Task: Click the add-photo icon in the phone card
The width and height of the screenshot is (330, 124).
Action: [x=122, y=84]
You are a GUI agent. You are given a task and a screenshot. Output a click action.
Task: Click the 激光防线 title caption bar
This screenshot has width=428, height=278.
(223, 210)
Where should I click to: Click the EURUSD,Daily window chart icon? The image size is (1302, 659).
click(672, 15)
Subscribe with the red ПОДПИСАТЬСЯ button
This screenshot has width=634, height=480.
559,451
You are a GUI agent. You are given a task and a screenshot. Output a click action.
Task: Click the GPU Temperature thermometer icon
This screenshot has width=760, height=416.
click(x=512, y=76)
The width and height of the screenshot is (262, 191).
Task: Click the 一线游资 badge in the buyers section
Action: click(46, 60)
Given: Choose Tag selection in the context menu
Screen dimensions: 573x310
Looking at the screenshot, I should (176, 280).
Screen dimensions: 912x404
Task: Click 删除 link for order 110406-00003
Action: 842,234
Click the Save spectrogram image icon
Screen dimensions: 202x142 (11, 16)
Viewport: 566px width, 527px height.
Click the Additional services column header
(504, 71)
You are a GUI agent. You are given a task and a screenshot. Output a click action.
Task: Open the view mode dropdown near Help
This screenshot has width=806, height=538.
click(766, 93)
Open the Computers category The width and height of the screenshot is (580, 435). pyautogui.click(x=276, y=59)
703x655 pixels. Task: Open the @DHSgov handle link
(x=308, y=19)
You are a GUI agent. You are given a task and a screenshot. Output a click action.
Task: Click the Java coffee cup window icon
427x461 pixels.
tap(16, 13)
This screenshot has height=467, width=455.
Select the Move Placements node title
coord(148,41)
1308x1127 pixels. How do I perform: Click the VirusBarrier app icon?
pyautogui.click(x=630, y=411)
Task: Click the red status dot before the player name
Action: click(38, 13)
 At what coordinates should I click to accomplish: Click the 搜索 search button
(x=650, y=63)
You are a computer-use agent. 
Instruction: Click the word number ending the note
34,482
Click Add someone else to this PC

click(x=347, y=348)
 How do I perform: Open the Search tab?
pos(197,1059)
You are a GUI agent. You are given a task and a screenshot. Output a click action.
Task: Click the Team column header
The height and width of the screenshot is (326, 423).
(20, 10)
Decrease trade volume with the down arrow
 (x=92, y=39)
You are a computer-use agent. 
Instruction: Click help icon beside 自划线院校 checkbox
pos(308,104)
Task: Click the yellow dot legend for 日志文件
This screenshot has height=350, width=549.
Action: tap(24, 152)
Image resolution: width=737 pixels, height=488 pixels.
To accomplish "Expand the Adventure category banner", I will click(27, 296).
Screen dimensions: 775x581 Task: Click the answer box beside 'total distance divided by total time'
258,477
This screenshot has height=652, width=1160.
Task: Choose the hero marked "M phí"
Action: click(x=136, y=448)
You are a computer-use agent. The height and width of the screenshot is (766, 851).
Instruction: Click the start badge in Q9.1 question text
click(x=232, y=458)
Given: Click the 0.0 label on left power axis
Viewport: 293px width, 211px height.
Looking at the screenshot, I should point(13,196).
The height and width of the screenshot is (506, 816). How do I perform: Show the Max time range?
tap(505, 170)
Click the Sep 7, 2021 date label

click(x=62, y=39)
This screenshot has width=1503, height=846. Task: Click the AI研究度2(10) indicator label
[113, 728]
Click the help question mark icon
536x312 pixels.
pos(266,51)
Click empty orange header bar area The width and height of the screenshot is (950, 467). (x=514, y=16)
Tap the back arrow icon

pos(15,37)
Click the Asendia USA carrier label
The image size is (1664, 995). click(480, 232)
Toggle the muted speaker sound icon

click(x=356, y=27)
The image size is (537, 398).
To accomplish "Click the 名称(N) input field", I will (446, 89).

____

*Problem description*. In the answer, each line of the data must appear exactly as written.

*Exercise output*.
Task: Click the add-photo icon in the phone card
The width and height of the screenshot is (330, 124).
Action: [x=122, y=84]
You are a GUI agent. You are given a task and a screenshot. Output a click action.
Task: Click the 激光防线 title caption bar
This screenshot has width=428, height=278.
(223, 210)
Where should I click to: Click the EURUSD,Daily window chart icon? The image size is (1302, 659).
click(672, 15)
Subscribe with the red ПОДПИСАТЬСЯ button
This screenshot has width=634, height=480.
559,451
You are a GUI agent. You are given a task and a screenshot. Output a click action.
Task: Click the GPU Temperature thermometer icon
This screenshot has width=760, height=416.
click(x=512, y=76)
The width and height of the screenshot is (262, 191).
Task: Click the 一线游资 badge in the buyers section
Action: click(46, 60)
Given: Choose Tag selection in the context menu
Screen dimensions: 573x310
Looking at the screenshot, I should (176, 280).
Screen dimensions: 912x404
Task: Click 删除 link for order 110406-00003
Action: 842,234
Click the Save spectrogram image icon
Screen dimensions: 202x142 (11, 16)
Viewport: 566px width, 527px height.
Click the Additional services column header
(504, 71)
You are a GUI agent. You are given a task and a screenshot. Output a click action.
Task: Open the view mode dropdown near Help
This screenshot has width=806, height=538.
click(766, 93)
Open the Computers category The width and height of the screenshot is (580, 435). pyautogui.click(x=276, y=59)
703x655 pixels. Task: Open the @DHSgov handle link
(x=308, y=19)
You are a GUI agent. You are given a task and a screenshot. Output a click action.
Task: Click the Java coffee cup window icon
427x461 pixels.
tap(16, 13)
This screenshot has height=467, width=455.
Select the Move Placements node title
coord(148,41)
1308x1127 pixels. How do I perform: Click the VirusBarrier app icon?
pyautogui.click(x=630, y=411)
Task: Click the red status dot before the player name
Action: click(38, 13)
 At what coordinates should I click to accomplish: Click the 搜索 search button
(x=650, y=63)
You are a computer-use agent. 
Instruction: Click the word number ending the note
34,482
Click Add someone else to this PC

click(x=347, y=348)
 How do I perform: Open the Search tab?
pos(197,1059)
You are a GUI agent. You are given a task and a screenshot. Output a click action.
Task: Click the Team column header
The height and width of the screenshot is (326, 423).
(20, 10)
Decrease trade volume with the down arrow
 (x=92, y=39)
You are a computer-use agent. 
Instruction: Click help icon beside 自划线院校 checkbox
pos(308,104)
Task: Click the yellow dot legend for 日志文件
This screenshot has height=350, width=549.
Action: tap(24, 152)
Image resolution: width=737 pixels, height=488 pixels.
To accomplish "Expand the Adventure category banner", I will click(27, 296).
Screen dimensions: 775x581 Task: Click the answer box beside 'total distance divided by total time'
258,477
This screenshot has height=652, width=1160.
Task: Choose the hero marked "M phí"
Action: click(x=136, y=448)
You are a computer-use agent. The height and width of the screenshot is (766, 851).
Instruction: Click the start badge in Q9.1 question text
click(x=232, y=458)
Given: Click the 0.0 label on left power axis
Viewport: 293px width, 211px height.
Looking at the screenshot, I should point(13,196).
The height and width of the screenshot is (506, 816). How do I perform: Show the Max time range?
tap(505, 170)
Click the Sep 7, 2021 date label

click(x=62, y=39)
This screenshot has width=1503, height=846. Task: Click the AI研究度2(10) indicator label
[113, 728]
Click the help question mark icon
536x312 pixels.
pos(266,51)
Click empty orange header bar area The width and height of the screenshot is (950, 467). (x=514, y=16)
Tap the back arrow icon

pos(15,37)
Click the Asendia USA carrier label
The image size is (1664, 995). click(480, 232)
Toggle the muted speaker sound icon

click(x=356, y=27)
The image size is (537, 398).
To accomplish "Click the 名称(N) input field", I will (446, 89).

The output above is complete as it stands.